*Task to carry out*
Search the entries below for the string "screenshot" and copy the lines that hold it.
[[ Data extracts open ]]
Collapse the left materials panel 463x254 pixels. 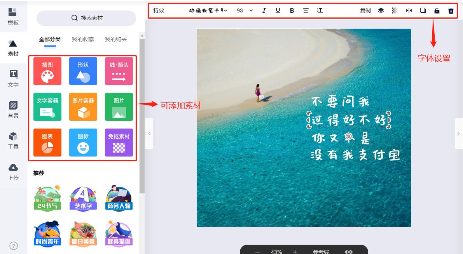[149, 133]
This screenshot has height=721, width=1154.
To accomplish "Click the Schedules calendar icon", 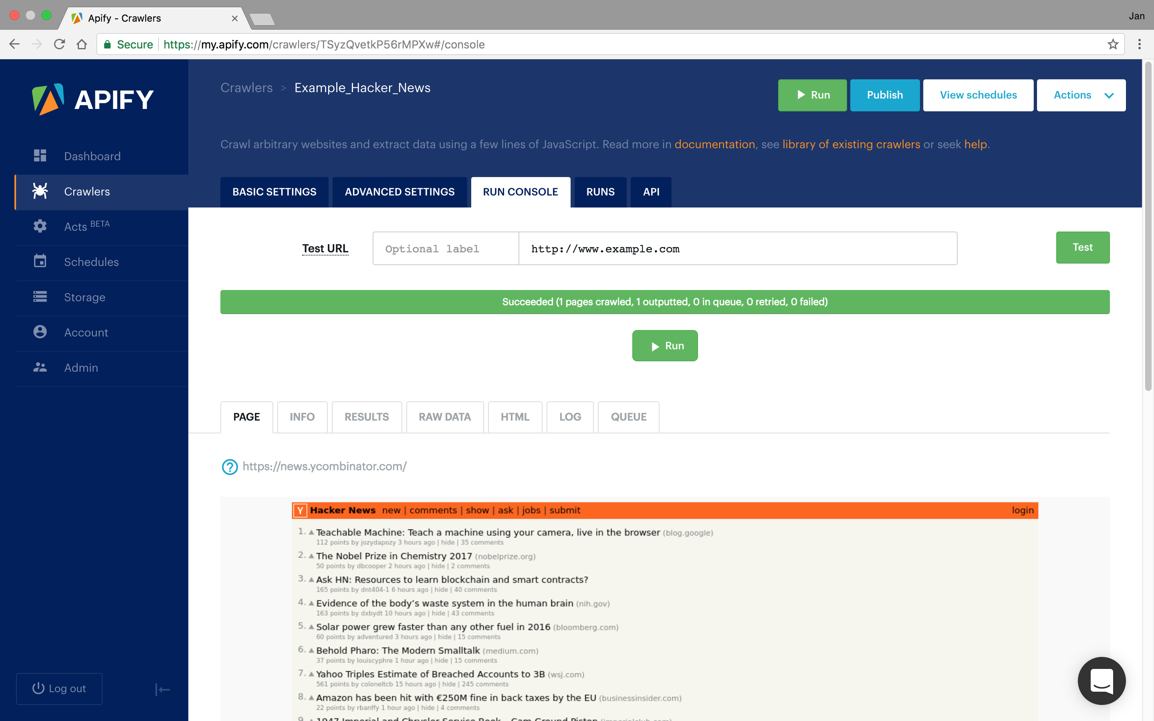I will coord(40,261).
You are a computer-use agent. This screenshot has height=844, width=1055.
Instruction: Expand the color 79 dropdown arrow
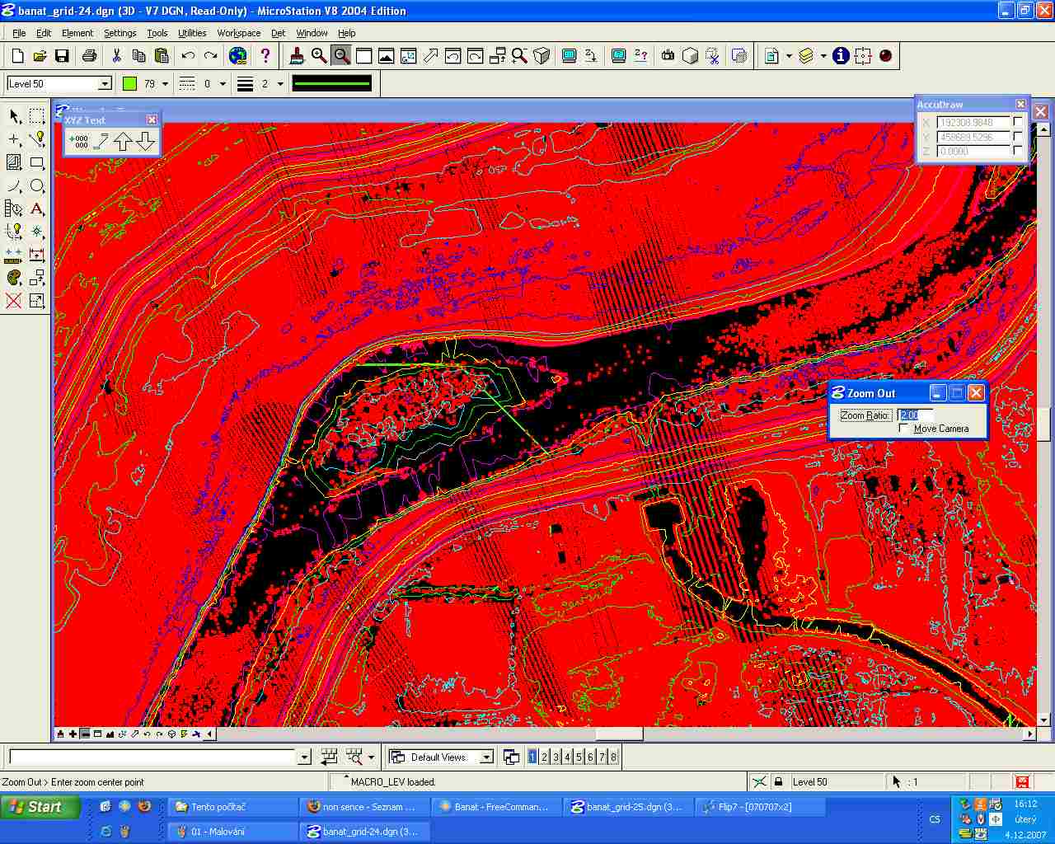(x=166, y=84)
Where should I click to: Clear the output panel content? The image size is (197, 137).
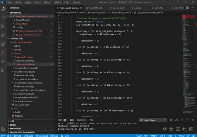(x=171, y=120)
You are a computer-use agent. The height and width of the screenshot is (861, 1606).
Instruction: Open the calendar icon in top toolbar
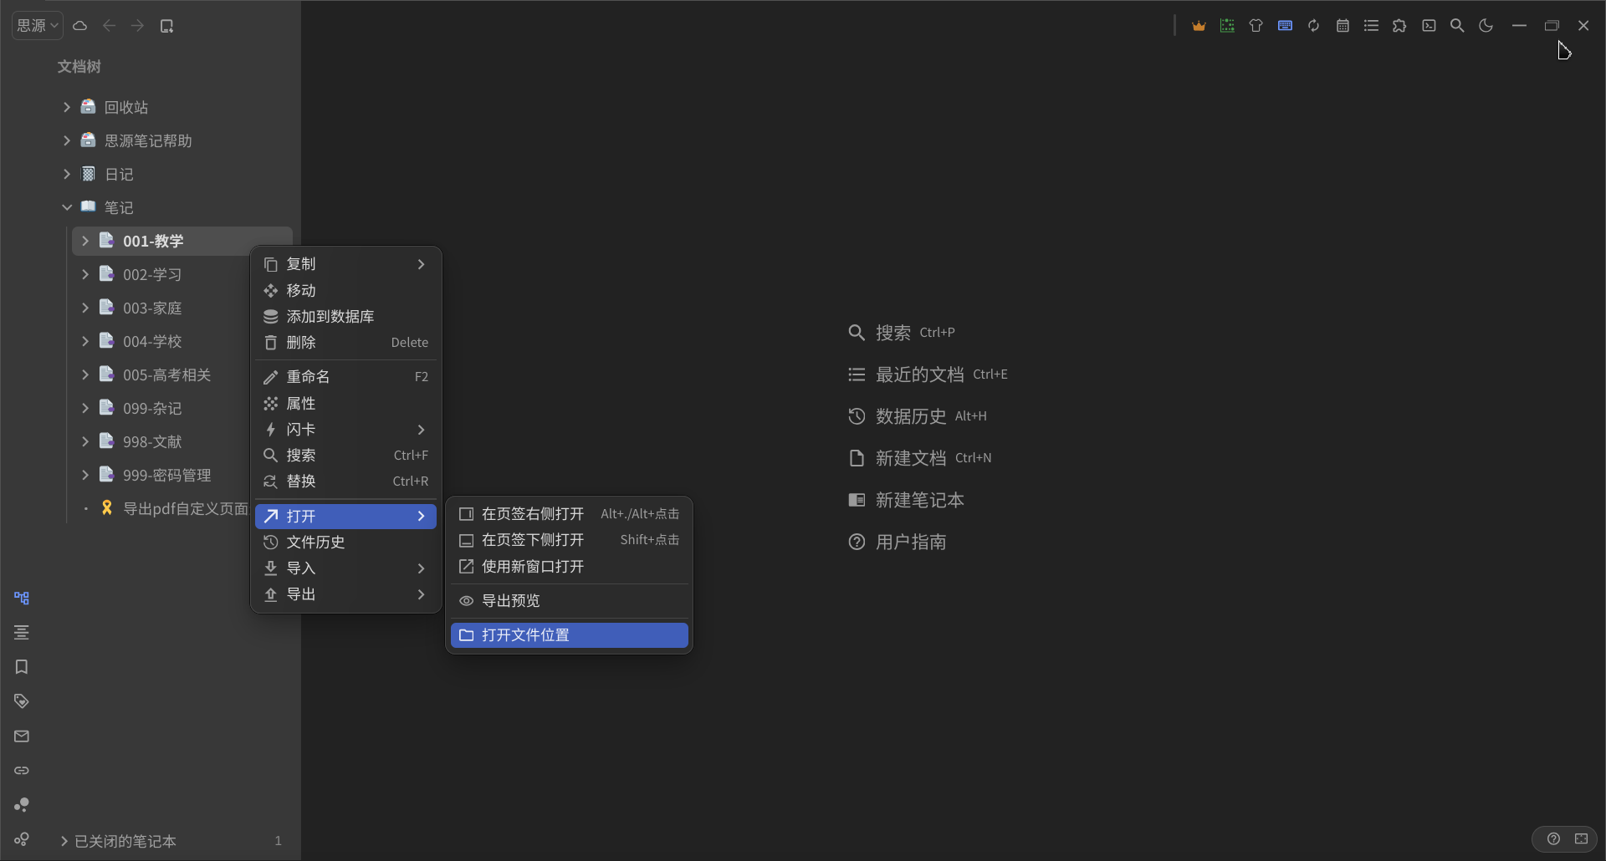(x=1343, y=26)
[[ Data extracts closed ]]
*Answer for this exercise*
This screenshot has height=721, width=1154.
You are a computer-use agent. This screenshot has height=844, width=1055.
You are a computer-use agent. The height and width of the screenshot is (861, 1606).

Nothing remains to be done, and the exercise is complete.